Faraday's Law of Induction is at the core of understanding how generators and transformers work. It describes how a changing magnetic field within a closed loop induces an electromotive force (EMF), often referred to as voltage, in the loop. This principle is crucial because it allows us to generate electricity in a practical and efficient manner.

In simple terms, if a coil of wire is exposed to an environment where the magnetic flux is changing, an electric current is generated within that wire. This is the basic working principle of devices like the simple generator described in the exercise. Faraday's Law quantifies this process with the equation:

\[ \varepsilon = -N \frac{d\Phi_B}{dt} \]

Where:

• \(\varepsilon\) is the induced EMF.
• \(N\) represents the number of loops or turns in the coil.
• \(\frac{d\Phi_B}{dt}\) is the rate of change of the magnetic flux.

The negative sign denotes Lenz's Law, which states that the induced EMF will always work to oppose the change in flux. In the context of the generator problem, finding the correct number of loops (\(N\)) helps ensure that the desired voltage is achieved.

Magnetic flux gives us a measure of the total magnetic field passing through a given area. It's particularly relevant in Faraday's Law, as it plays a critical role in determining the magnitude of the induced EMF.

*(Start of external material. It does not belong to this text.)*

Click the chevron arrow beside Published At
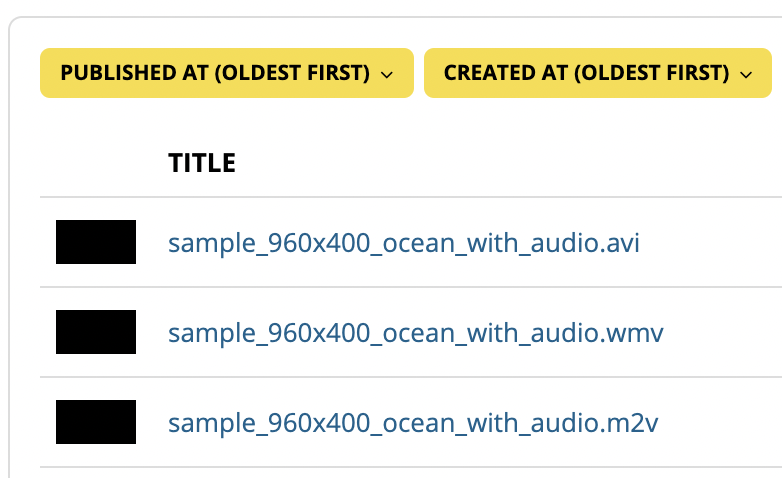Screen dimensions: 782x478 387,75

Magnetic flux through a surface is defined by the equation:

\[ \Phi_B = B \times A \times \cos(\theta) \]

Where:

• \(\Phi_B\) is the magnetic flux.
• \(B\) is the magnetic field strength.
• \(A\) represents the area the field is passing through.
• \(\theta\) is the angle between the magnetic field and the normal (perpendicular) to the surface.

In the problem's context, the armature (which is the loop of wire) rotates in a magnetic field. The magnetic flux is at its peak when \(\theta = 0\), meaning the field lines are perpendicular to the loop's surface. Calculating changes in flux as the loop rotates provides the necessary inputs to determine the resulting EMF using Faraday's Law.

Angular velocity is a measure of how quickly an object rotates, which is central to understanding devices like generators. In this case, the armature rotates at a given speed, and converting this rotational speed into angular velocity helps us apply the formulas effectively.

Angular velocity \(\omega\) is found using the equation:

\[ \omega = 2\pi \times \text{frequency} \]

Where:

• \(\omega\) is the angular velocity in radians per second.
• The frequency refers to how many complete revolutions occur per second.

Angular velocity is pivotal in calculating the induced EMF in this exercise. It is directly proportional to the maximum potential difference generated, as shown in the equation \(EMF = NAB\omega\). Thus, understanding and accurately computing \(\omega\) allows us to correctly determine the number of loops (\(N\)) needed for the generator to achieve a specific output voltage.